When students head off to college for the first time, it is vital to have the correct checking account for their needs. Credit card companies are fully aware of this and thus offer all sorts of incentives to sign up with them. But choosing the right bank – especially for those who have never done it before – can be a little overwhelming. Deciding whether or not to get a credit card is also very important.
According to Michelle Smith Source Financial Advisors Manhattan CEO, students should not “feel pressured to open a credit card because [they are] opening a bank account.”
Why is this advice being given though? What are the issues with credit cards, in particular for students? One answer is: reality. There are many promises made to those signing up for a credit that are simply not true such as price deals (which turn out to be not such great deals) and cashback deals (also not all that attractive in reality). When you factor in interest payments and fees the “deals” can actually be the opposite of “a good deal.”

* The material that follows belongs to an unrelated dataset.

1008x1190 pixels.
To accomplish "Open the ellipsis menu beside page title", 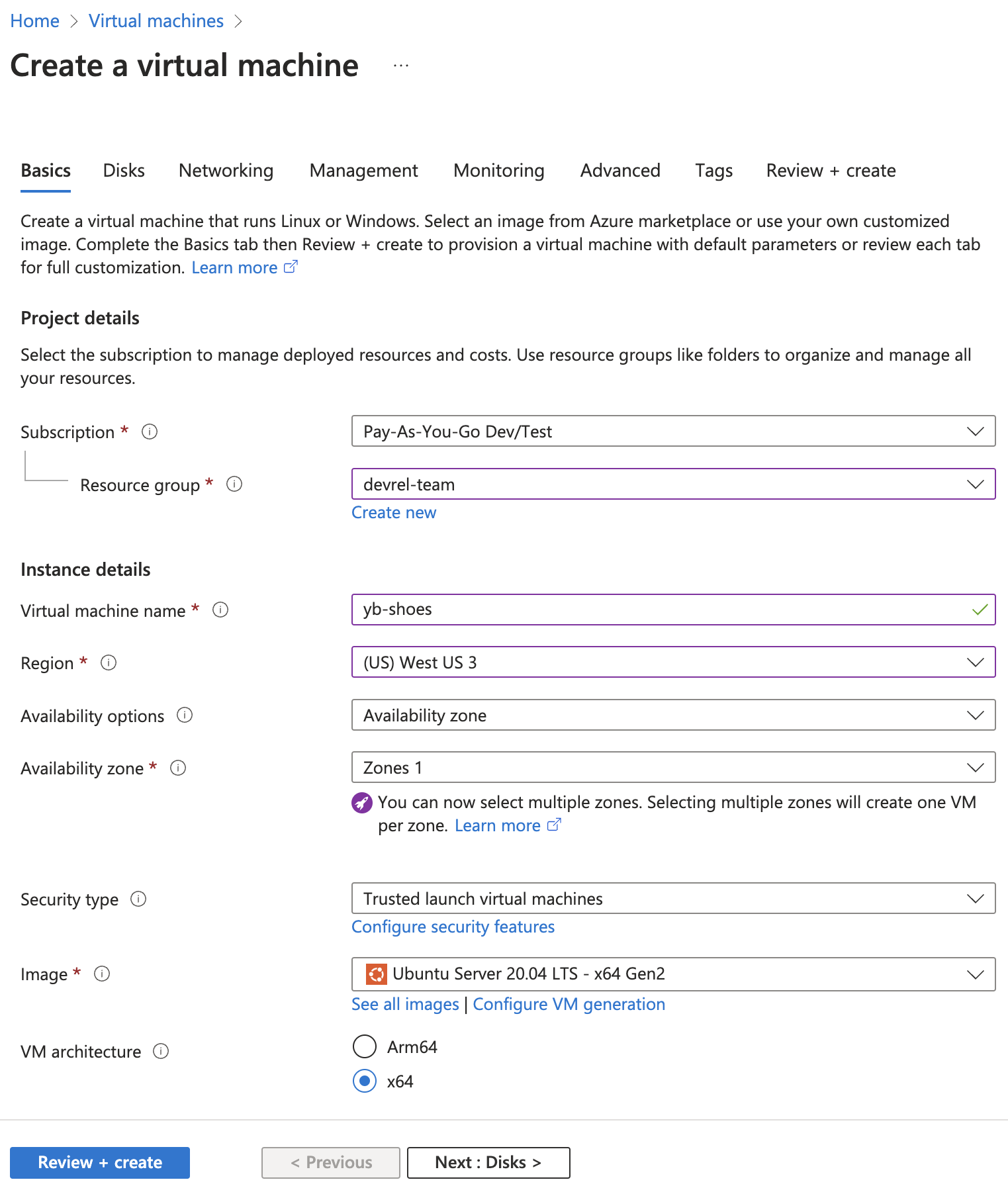I will tap(401, 66).
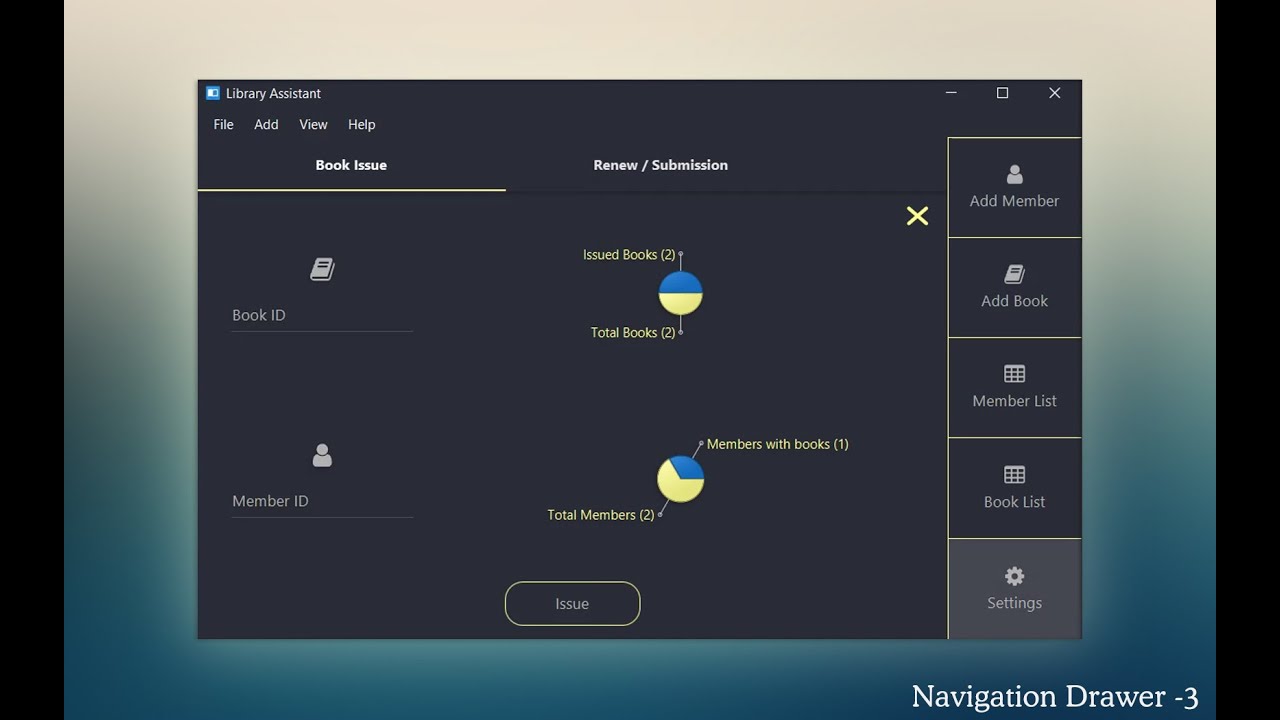Click the Library Assistant title bar icon

pyautogui.click(x=211, y=92)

Managing credit cards can be a challenge. Why would a student – often away from home for the first time – want to be burdened with tracking debts and payments and managing deadlines every month? Student life should be a fun experience and the only pressure involved should come from studying, not card management.
Also, if payment deadlines are missed, interest rates can spike to 20 percent or even more. Youngsters often get misled into believing that credit limit is their money, when in reality it is money that the bank is loaning you at a very high interest.
So as Michelle Smith suggests, students should not “feel pressured” to get a credit card. A bank account is different, but a credit card – as noted in this article – is something quite different.